### 任务说明
请照抄下面这篇用OpenCV矫正图片文本的文章中的一段,从“lines = cv2.HoughLinesP(hufu, 1, np.pi”开始,一直到“0, 255), 2)”为止,首尾两处都要包括在内。

### 所给文本
◇ ◇ ◇

OCR预处理:矫正图片中的文本信息(opencv)

1.首先导入工程所需要的三方包,这里需要opencv、numpy、math
import cv2
import numpy as np
import math
2.读取图片
img = cv2.imread(file_path)
3.图片去噪
img_c = cv2.fastNlMeansDenoisingColored(img, None, 10, 10, 7, 21)
4.处理成灰度图
gray = cv2.cvtColor(img_c, cv2.COLOR_BGR2GRAY)
5.Sobel算子,x方向求梯度,主要用于获得数字图像的一阶梯度,常见的应用和物理意义是边缘检测。(可以根据需求选择算子)
 sobel = cv2.Sobel(gray, cv2.CV_8U, 1, 0, ksize=3)
6.二值化
ret, binary = cv2.threshold(sobel, 0, 255, cv2.THRESH_OTSU + cv2.THRESH_BINARY)
7.霍夫直线
    hufu = binary.astype(np.uint8)
    lines = cv2.HoughLinesP(hufu, 1, np.pi / 180, 30, minLineLength=40, maxLineGap=100)

    # 在图像上展示霍夫直线描出的直线
    # for line in lines:
    #     cv2.line(img, (line[0][0], line[0][1]), (line[0][2], line[0][3]), (0, 0, 255), 2)
8.求出所有直线斜率,求出众数(考虑误差),这一步会产生个bug,因为这些直线是利用霍夫直线找到的,所以说需要根据实际场景来设置霍夫直线的相关参数,不然会对图片中的线性非常敏感,比如条形码
    k_dict = {}
    k = 0

    
    for line in lines:
        if line[0][2] - line[0][0] == 0:
            continue
        print(line[0][3],line[0][1],line[0][2],line[0][0])
        k = (line[0][3] - line[0][1]) / (line[0][2] - line[0][0])
        # α = atan(k) * 180 / PI
        k = math.atan(k) * 180 / np.pi
        if len(k_dict.keys()) == 0 :
            k_dict[k] = 1
        else:
            flag = False
            for item in k_dict.keys():
                if abs(item - k) < 2:
                    flag = True
                    k_dict[item] += 1
                    break
            if not flag:
                k_dict[k] = 1

    must_k_num = 0
    must_key = 0
    for item in k_dict.keys():
        if k_dict[item] > must_k_num:
            must_k_num = k_dict[item]
            must_key = item


    print(must_key)
9.旋转图像,在旋转图像之前需要对图片进行填充防止旋转后边角溢出(这一步可以根据角度和勾股定理来计算精准的填充大小),利用仿射变换来旋转图像
#旋转图像

    h, w = img.shape[:2]
    add_w = int((((w*w + h*h) ** 0.5) - w)/2)
    add_h = int((((w*w + h*h) ** 0.5) - h)/2)
    print(add_w,add_h)

    img = cv2.copyMakeBorder(img,add_h,add_h,add_w,add_w, cv2.BORDER_CONSTANT,value=[0,0,0])

◇ ◇ ◇

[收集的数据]
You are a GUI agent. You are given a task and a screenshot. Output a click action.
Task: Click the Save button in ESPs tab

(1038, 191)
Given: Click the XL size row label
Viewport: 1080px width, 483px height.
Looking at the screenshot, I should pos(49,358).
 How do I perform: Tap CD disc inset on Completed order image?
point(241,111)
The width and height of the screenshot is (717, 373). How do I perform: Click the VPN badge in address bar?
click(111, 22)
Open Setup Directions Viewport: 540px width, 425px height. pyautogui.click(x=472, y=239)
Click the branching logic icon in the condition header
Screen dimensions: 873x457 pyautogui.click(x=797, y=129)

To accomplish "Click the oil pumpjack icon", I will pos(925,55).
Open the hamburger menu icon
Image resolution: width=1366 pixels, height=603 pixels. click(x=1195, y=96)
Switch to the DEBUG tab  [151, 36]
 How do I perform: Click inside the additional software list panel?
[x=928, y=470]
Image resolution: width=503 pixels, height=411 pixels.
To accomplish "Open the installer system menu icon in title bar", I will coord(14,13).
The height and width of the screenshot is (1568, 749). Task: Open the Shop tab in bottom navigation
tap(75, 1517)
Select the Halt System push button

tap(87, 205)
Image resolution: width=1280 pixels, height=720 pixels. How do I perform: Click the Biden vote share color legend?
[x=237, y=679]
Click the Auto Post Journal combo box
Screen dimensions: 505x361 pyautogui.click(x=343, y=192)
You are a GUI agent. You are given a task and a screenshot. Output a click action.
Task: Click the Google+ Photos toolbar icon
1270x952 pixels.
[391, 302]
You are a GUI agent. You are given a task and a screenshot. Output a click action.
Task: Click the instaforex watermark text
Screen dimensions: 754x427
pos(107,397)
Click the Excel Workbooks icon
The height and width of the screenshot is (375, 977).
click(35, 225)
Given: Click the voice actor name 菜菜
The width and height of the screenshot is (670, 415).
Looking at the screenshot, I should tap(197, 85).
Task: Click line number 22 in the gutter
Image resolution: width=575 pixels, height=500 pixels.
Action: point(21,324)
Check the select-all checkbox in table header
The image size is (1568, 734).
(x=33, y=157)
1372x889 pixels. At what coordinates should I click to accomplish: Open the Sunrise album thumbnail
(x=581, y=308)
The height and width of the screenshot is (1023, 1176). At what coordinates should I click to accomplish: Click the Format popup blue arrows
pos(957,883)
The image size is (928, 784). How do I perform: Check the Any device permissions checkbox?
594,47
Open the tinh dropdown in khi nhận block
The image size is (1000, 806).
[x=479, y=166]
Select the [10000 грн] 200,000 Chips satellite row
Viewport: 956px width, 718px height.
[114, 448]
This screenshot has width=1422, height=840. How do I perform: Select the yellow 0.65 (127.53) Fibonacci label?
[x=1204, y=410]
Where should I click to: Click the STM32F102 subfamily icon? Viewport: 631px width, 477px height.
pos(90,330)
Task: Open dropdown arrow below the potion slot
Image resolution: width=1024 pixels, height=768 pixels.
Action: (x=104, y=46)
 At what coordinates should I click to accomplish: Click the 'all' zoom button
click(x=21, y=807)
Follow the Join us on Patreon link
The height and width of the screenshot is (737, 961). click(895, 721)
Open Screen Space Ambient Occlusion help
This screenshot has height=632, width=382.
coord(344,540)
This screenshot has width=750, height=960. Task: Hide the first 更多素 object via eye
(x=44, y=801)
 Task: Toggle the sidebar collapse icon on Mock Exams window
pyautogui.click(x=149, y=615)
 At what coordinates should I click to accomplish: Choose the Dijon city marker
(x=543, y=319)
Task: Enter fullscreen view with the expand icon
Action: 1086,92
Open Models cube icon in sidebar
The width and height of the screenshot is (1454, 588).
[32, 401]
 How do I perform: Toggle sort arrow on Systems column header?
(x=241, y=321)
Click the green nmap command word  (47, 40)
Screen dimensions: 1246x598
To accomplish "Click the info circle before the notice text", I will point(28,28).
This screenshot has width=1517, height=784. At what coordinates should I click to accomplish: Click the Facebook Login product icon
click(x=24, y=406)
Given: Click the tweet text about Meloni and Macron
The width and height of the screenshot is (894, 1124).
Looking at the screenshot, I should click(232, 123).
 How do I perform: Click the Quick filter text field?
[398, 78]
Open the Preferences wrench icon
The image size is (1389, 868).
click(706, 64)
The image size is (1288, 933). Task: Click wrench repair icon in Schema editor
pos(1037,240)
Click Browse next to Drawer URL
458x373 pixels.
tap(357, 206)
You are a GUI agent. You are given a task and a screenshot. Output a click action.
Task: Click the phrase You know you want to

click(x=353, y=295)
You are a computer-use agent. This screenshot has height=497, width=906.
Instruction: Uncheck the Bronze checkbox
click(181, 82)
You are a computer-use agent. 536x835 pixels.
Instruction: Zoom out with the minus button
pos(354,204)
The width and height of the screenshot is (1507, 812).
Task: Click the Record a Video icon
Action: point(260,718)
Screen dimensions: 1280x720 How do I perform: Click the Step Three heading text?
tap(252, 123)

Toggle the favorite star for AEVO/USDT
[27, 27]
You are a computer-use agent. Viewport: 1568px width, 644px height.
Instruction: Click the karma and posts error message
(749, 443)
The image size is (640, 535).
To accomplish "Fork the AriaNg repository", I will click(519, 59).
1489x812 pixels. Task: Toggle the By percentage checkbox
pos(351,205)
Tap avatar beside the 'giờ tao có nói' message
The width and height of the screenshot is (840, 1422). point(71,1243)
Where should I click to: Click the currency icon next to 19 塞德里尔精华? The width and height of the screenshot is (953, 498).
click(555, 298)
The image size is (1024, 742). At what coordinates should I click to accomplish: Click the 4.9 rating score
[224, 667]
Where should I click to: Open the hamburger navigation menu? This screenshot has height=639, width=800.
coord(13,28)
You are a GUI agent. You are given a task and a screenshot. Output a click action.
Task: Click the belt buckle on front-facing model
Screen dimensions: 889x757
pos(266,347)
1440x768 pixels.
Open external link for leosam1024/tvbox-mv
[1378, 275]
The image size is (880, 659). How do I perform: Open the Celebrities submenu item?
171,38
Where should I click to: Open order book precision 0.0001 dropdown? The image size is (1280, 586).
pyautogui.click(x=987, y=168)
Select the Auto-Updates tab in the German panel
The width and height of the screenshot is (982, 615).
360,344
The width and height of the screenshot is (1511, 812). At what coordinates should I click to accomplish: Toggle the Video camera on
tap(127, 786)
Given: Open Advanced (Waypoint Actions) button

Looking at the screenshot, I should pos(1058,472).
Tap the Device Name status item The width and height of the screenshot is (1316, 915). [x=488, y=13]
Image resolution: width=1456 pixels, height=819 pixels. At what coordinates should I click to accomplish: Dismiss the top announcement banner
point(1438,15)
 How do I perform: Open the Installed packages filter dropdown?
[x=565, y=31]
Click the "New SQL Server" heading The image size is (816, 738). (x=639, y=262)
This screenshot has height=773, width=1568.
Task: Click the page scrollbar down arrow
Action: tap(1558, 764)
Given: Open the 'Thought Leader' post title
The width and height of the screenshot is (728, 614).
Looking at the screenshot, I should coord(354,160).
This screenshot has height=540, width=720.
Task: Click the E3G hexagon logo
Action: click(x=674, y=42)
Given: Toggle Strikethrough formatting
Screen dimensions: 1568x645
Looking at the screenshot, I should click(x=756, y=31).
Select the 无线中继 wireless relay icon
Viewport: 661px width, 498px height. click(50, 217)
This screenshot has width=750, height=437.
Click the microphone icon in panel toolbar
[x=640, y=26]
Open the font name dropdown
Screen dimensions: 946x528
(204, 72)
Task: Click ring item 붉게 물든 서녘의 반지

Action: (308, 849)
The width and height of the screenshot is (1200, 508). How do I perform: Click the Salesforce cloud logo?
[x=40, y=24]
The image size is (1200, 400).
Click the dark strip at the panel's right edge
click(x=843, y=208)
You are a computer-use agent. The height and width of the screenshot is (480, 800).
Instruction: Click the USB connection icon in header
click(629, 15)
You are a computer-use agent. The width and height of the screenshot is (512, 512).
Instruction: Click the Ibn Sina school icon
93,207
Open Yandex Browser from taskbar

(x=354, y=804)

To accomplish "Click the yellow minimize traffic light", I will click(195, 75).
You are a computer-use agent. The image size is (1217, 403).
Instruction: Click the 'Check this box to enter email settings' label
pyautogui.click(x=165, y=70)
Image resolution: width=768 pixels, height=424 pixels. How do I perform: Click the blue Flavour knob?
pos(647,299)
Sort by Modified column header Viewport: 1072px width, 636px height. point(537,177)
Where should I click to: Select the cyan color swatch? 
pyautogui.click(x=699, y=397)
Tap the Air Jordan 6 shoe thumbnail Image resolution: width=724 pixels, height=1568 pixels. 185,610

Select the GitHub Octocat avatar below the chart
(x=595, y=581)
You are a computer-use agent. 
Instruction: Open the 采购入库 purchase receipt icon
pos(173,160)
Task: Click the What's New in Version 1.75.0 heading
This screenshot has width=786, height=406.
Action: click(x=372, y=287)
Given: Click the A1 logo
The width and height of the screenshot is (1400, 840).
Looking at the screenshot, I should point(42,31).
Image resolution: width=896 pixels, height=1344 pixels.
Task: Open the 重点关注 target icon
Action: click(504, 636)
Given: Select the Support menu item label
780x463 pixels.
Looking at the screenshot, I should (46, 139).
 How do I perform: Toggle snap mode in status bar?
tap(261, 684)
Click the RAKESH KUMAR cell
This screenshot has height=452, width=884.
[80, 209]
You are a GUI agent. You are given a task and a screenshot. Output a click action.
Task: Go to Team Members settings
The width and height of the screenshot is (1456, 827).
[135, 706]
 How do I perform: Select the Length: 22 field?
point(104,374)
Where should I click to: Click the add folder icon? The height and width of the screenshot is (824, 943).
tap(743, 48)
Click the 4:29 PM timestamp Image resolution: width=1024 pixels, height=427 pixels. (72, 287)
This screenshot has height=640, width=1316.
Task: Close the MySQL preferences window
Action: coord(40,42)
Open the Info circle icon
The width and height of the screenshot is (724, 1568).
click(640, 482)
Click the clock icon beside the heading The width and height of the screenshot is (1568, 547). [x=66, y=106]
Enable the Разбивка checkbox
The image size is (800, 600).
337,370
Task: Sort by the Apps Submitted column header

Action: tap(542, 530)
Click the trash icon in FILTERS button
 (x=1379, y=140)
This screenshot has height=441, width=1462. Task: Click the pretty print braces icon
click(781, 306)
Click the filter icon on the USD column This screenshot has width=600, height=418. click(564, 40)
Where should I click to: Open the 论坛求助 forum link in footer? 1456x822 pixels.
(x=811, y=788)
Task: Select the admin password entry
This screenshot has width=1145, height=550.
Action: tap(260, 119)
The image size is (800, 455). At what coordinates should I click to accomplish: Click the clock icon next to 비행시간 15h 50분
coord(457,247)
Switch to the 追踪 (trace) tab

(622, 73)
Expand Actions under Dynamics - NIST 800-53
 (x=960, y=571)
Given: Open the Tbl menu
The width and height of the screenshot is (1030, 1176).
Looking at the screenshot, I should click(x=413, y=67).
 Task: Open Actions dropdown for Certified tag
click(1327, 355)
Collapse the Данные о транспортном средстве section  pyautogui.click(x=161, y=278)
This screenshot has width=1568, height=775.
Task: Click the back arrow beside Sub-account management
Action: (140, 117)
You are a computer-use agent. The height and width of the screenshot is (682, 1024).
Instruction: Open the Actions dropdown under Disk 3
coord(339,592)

◇ ◇ ◇

### 结果
lines = cv2.HoughLinesP(hufu, 1, np.pi / 180, 30, minLineLength=40, maxLineGap=100)

    # 在图像上展示霍夫直线描出的直线
    # for line in lines:
    #     cv2.line(img, (line[0][0], line[0][1]), (line[0][2], line[0][3]), (0, 0, 255), 2)